Interview: Vicki Spiers, AIGT and CNA

First published in New Power Report, August 2017

In most new housing, utility connections are provided not by incumbent network companies but by independents. Their numbers have been growing. Vicki Spiers is the current chair of the industry bodies for those providing gas and electricity connections. She spoke to Janet Wood

Currently about two million domestic customers receive their gas through connections owned and operated not by local monopoly gas distribution networks (GDNs) but by independent companies. In electricity, about half a million are served by independents. That number is growing fast, says Vicki Spiers, chair of the Association of Independent Gas Transporters (AIGT) and the Competitive Networks Association (CNA, which brings together the electricity networks).

“In new housing developments, about 75% of new gas connections go to independent gas connectors. In electricity it’s gone more slowly but we think it will go in the same direction,” she says. Spiers thinks in future the incumbent networks will only make connections for about 15% of the market – where they have existing networks.

The independent networks have grown in the past decade alongside a competitive business in planning and installing “last mile” connections to domestic properties. The independents have been in gas networks since the first PGT (public gas transporter) licences were issued in 1996 and in the electricity side since about 2005. After consolidation in the industry between 2006 and 2012, it is growing again. Companies that install those services (gas, electricity, water, telecoms) have been winning business against the large networks and whereas initially they simply laid the infrastructure, which was then “adopted” by the incumbent network, some saw the opportunity of having a long-term business in continuing to own and operate the pipes and wires.

Problems to work on ▸
**A.** Answer these questions from the interview on independent utility networks, one answer per line:
(i) About how many domestic customers receive their gas through connections owned by independent companies?
(ii) What share of new gas connections in new housing developments goes to independent gas connectors?
(iii) In what year were the first PGT licences issued?
**B.** Turn the paragraph of the interview on independent utility networks that begins "The independent networks have grown" into a short bulleted list that keeps its main facts.

Given information ▸
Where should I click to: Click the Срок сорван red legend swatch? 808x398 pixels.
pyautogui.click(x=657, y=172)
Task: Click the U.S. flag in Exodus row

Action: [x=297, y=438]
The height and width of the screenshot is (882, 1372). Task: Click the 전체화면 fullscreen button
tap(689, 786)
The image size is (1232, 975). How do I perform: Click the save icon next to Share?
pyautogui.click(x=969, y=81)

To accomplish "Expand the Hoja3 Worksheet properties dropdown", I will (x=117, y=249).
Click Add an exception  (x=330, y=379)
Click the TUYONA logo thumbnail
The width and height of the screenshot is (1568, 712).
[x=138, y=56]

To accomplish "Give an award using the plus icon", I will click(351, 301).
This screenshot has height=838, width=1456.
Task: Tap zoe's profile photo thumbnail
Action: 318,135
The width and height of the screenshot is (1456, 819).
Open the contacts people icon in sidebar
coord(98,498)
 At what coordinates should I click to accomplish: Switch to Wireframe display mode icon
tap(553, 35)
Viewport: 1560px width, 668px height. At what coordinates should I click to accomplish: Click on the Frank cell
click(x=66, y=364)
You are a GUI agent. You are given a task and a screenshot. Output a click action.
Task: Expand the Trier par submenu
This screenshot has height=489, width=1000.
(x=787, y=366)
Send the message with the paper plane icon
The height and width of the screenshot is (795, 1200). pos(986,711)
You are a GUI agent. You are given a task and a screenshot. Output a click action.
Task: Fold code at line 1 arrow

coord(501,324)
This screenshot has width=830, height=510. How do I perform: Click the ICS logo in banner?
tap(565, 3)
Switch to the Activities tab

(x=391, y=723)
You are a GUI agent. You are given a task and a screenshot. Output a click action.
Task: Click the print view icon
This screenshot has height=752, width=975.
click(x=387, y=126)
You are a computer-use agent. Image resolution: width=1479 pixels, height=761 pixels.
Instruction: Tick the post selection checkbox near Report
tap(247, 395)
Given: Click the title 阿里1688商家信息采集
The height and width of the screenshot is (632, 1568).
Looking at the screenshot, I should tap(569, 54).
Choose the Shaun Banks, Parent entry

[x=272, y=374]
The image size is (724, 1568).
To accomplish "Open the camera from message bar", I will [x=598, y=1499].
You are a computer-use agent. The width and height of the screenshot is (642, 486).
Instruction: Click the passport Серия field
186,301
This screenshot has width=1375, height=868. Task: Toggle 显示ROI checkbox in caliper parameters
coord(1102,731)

Solutions to the tasks ▸
**A.**
(i) About two million.
(ii) About 75%.
(iii) 1996.

**B.**
- Independent networks have grown over the past decade alongside a competitive business in planning and installing "last mile" connections to homes.
- Independents have operated gas networks since the first PGT (public gas transporter) licences in 1996, and electricity networks since about 2005.
- After consolidation between 2006 and 2012, the industry is growing again.
- Companies installing gas, electricity, water and telecoms services have been winning business from the large networks.
- At first these companies only laid infrastructure, which the incumbent network then "adopted." Some then saw a long-term business in continuing to own and operate the pipes and wires.